OOW students invent machine to get rid of massage card trash
Bothered by the massage card trash they find in their neighbourhood every day, five schoolboys have designed a smart 'collector' machine, hoping to put an end to the problem.
Friends Rahul Arepaka, Atin Sakeer, Ethan Hadimani, Sanjay Pramod and Vaibhav Arepaka - all from Our Own High School Al Warqa'a - couldn't help but notice how people in their areas, Karama and Bur Dubai, complain about finding such lewd cards on their cars day in and day out.
Being robotics enthusiasts who have won a number of competitions, the boys decided to use their skills to help Dubai maintain its charm of being one of the neatest cities in the world.
They called their machine 'E=MC2', which stands for Earn Through Massage Card Collector.
Explaining how the machine works, team lead Rahul said: "E=MC2 allows people to throw massage cards into the machine and be rewarded with points in a loyalty programme."
If a person finds massage cards on his car, all he has to do is "deposit" them into the machine and scan a card, where points could be stored. The points can then be used to claim 'rewards', he said.
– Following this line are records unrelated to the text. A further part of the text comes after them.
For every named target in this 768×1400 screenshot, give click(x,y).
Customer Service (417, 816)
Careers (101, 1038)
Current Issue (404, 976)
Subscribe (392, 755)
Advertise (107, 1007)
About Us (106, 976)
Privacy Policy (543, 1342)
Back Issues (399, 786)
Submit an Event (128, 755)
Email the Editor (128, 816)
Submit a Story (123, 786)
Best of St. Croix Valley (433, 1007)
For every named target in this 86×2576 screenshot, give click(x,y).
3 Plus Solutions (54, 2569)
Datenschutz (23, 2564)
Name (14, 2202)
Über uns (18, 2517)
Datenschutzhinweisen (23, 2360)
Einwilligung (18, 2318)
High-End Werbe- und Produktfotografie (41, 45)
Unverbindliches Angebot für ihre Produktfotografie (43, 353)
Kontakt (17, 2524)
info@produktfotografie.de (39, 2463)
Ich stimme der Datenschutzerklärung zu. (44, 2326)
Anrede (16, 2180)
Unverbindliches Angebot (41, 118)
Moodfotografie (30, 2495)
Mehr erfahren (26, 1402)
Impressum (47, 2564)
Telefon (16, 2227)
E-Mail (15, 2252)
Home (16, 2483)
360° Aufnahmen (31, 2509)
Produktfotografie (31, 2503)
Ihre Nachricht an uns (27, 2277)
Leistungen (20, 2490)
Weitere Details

To make it work, the boys would then have to partner with authorities or organisations.
For an instance, they would need the help and approval of the RTA to instal the machines at parking lots. And for the card, they were thinking of using existing nol cards so that people can use their massage card points to pay for parking or transport services, Rahul explained.
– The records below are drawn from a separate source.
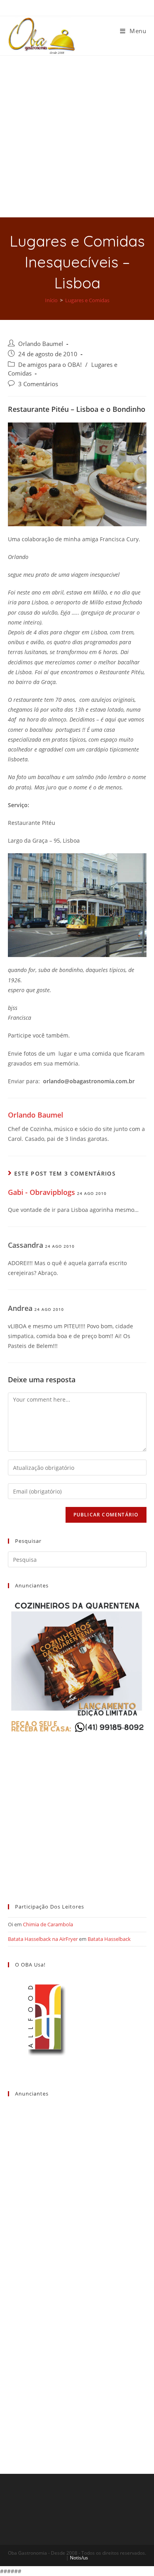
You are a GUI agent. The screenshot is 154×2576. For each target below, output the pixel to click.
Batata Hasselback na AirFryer (43, 1938)
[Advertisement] (77, 136)
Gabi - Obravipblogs (41, 1192)
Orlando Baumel (40, 344)
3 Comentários (38, 384)
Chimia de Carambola (48, 1924)
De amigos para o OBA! (50, 364)
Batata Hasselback (109, 1938)
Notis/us (79, 2557)
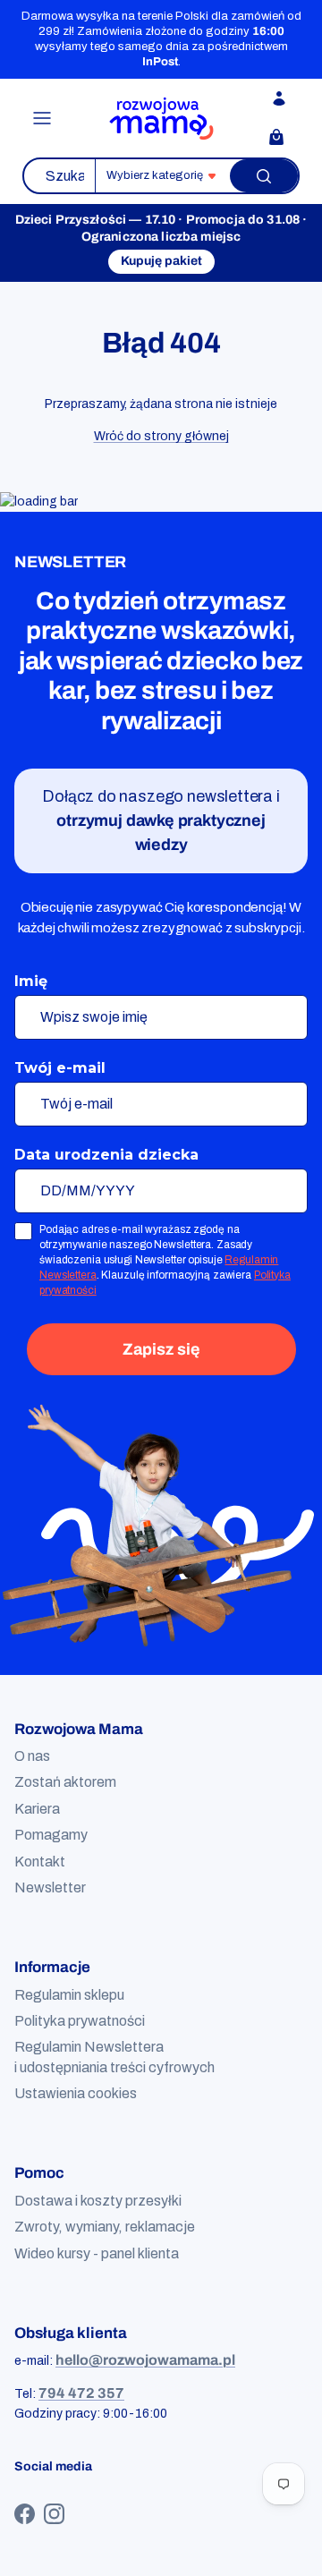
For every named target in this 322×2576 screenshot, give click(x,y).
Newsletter (50, 1887)
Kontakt (39, 1861)
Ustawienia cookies (75, 2093)
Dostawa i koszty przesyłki (98, 2200)
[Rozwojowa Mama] (161, 118)
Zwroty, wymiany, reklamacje (104, 2226)
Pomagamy (51, 1834)
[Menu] (42, 118)
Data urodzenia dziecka (106, 1154)
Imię (30, 981)
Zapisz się (161, 1349)
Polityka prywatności (79, 2020)
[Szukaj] (264, 175)
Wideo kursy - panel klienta (96, 2253)
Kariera (37, 1808)
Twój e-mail (60, 1067)
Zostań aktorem (65, 1782)
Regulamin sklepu (69, 1994)
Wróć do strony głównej (161, 436)
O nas (32, 1756)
The boys said sophisticated gear mechanics have been used to build the intelligent machine. It won't accept paper or any materials other than massage cards.
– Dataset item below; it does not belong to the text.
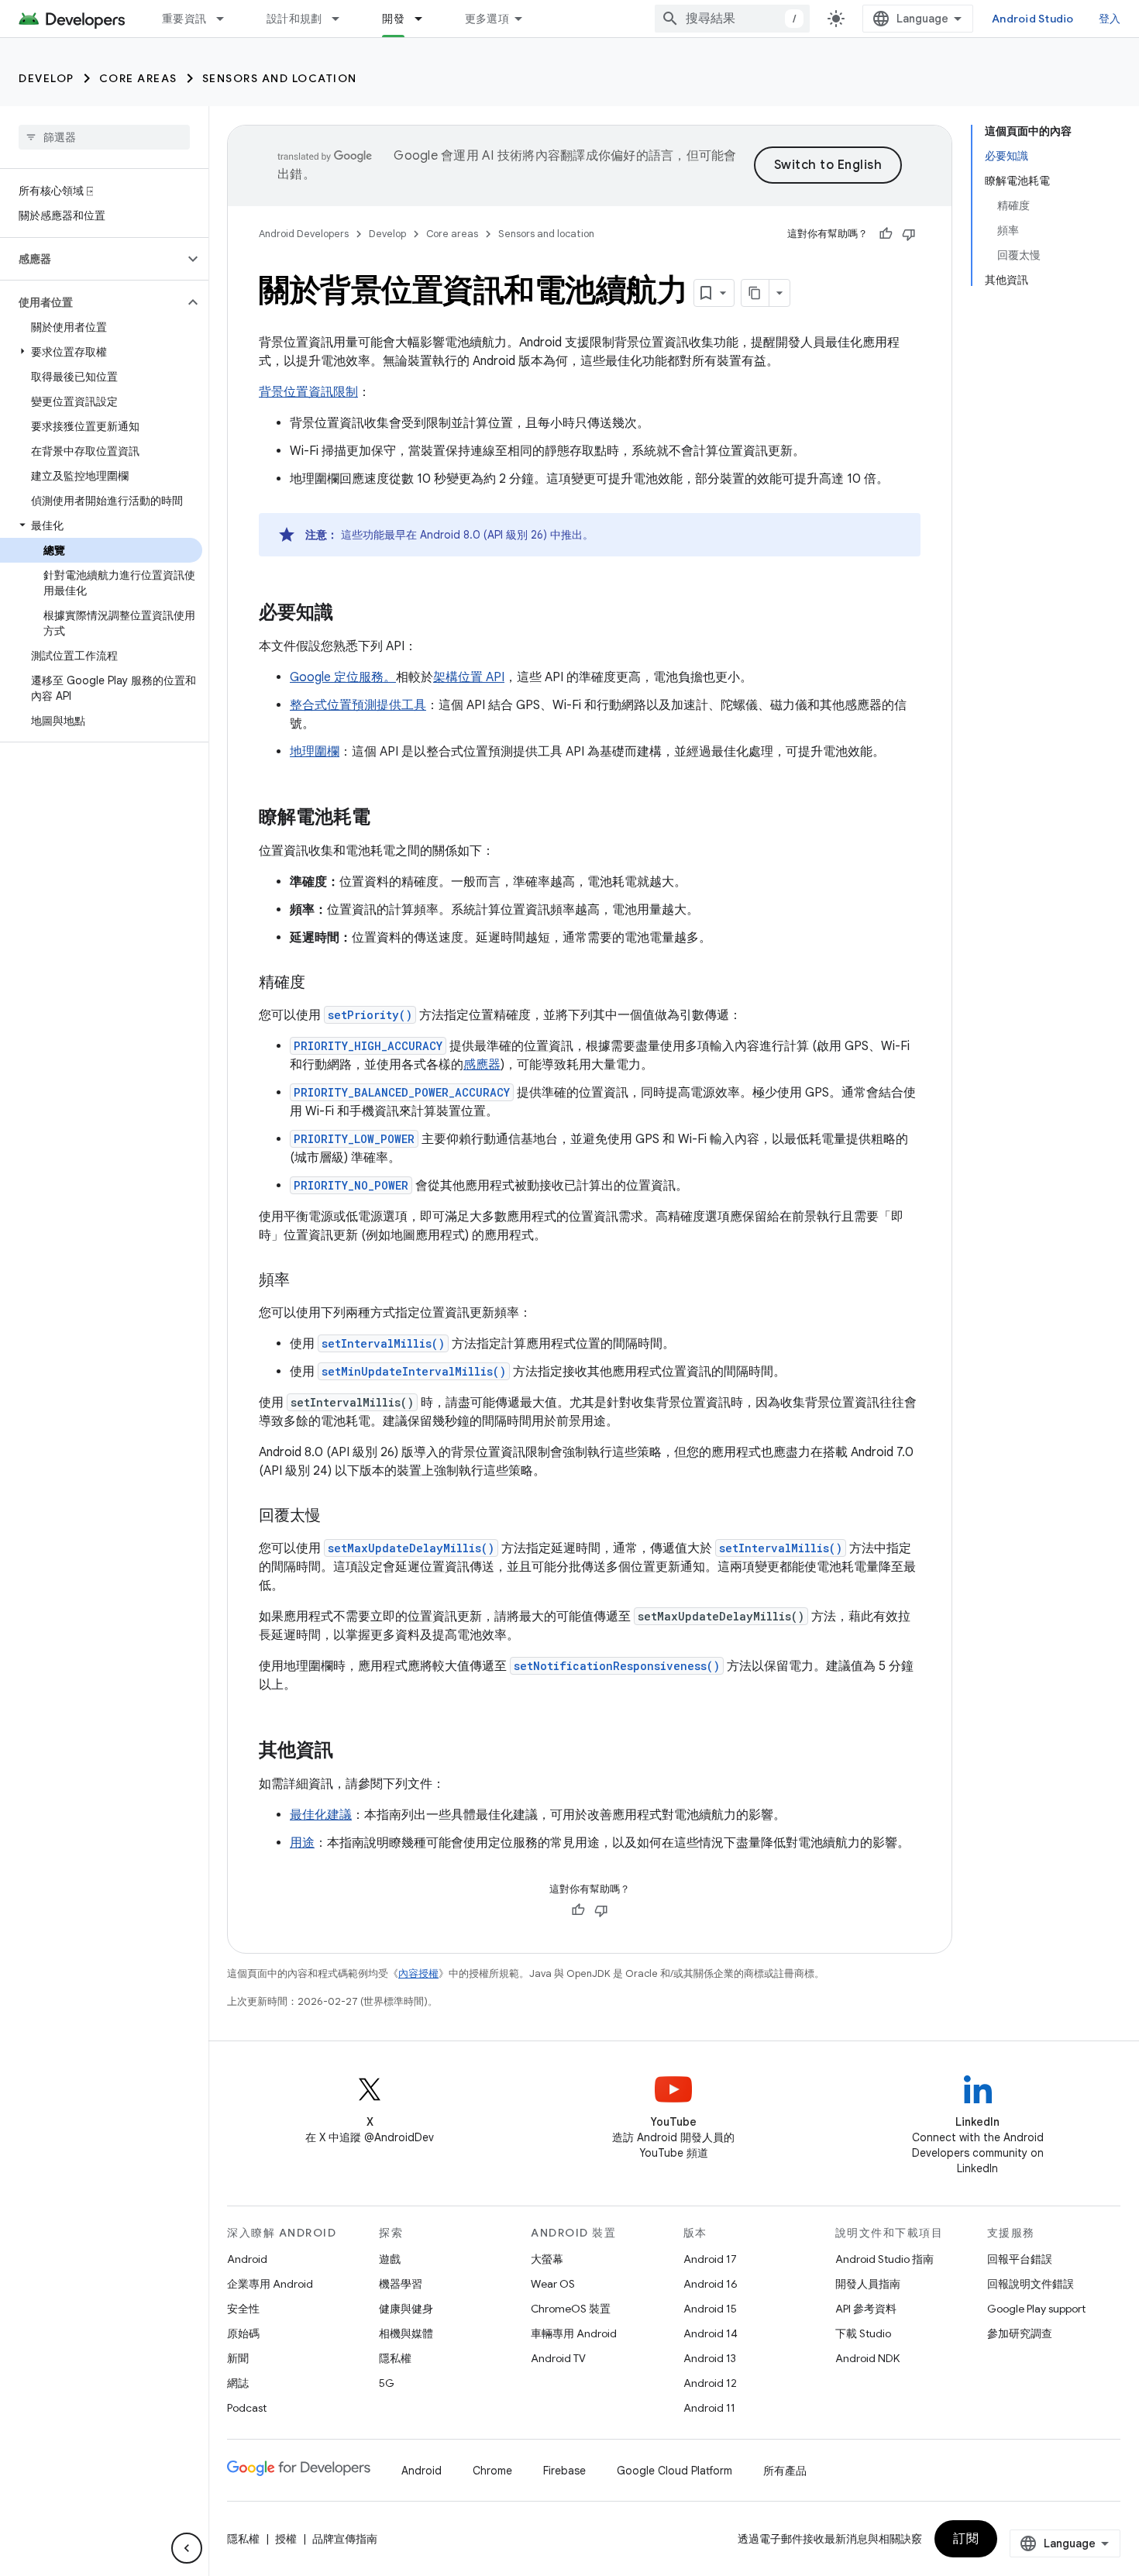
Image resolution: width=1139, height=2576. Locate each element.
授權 (286, 2539)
"It basically works like a vending machine which can check whether the note being fed into it is Dh5 or Dh10. We are using sensors and ML programming techniques to sort out the cards and count them precisely, eliminating the rest," said Atin, the lead programmer and engineer of the project.
"The machine takes into account the colours used, the dimensions, thickness, etc., to figure out if it is a massage card or any other card," he said.
It took the team a little over a month to construct and test E=MC2, and they said they have been getting good feedback from their folks.
"Now, since we are fully assured that our machine works well, we are ready to introduce it to the world. We are now planning to approach the Dubai Municipality and the RTA to put this project to good use. It is ready for use and once the RTA agrees on the nol-point system, we can instal the software on the machine," said Sanjay, another member of the team.
"Being compact and lightweight, E=MC2 can be set up even in the most remote corners of Dubai, making it accessible to a large number of the population.
"Also, with the attachment of solar panels on our machine, authorities wouldn't have to worry about power requirements and costs," said Ethan, assistant builder of the machine.
Essentially, the project rewards the public for making the extra effort to dispose of massage cards properly, instead of carelessly leaving them on streets.
"Our plan was to develop a mutually acceptable business model for our machine which will reward its users with nol card top-ups or discount offers, which they can avail of at various outlets," said Rahul.
"Since there are so many cards on the streets, our tentative plan was to offer public Dh 1 for 11-12 cards deposited in the machine, but if you place more than 20 in one attempt, it would start decreasing the cost. But it will all depend on the approvals and advice from the authorities," he added.
Giving credit to their supporters, the youngest team member, Vaibhav, 12, said: "We would like to thank our teachers for giving us precious lessons, our classmates, friends, and family for their support. And finally, we would also like to thank our sponsor, whose financial support helped us turn this project into reality."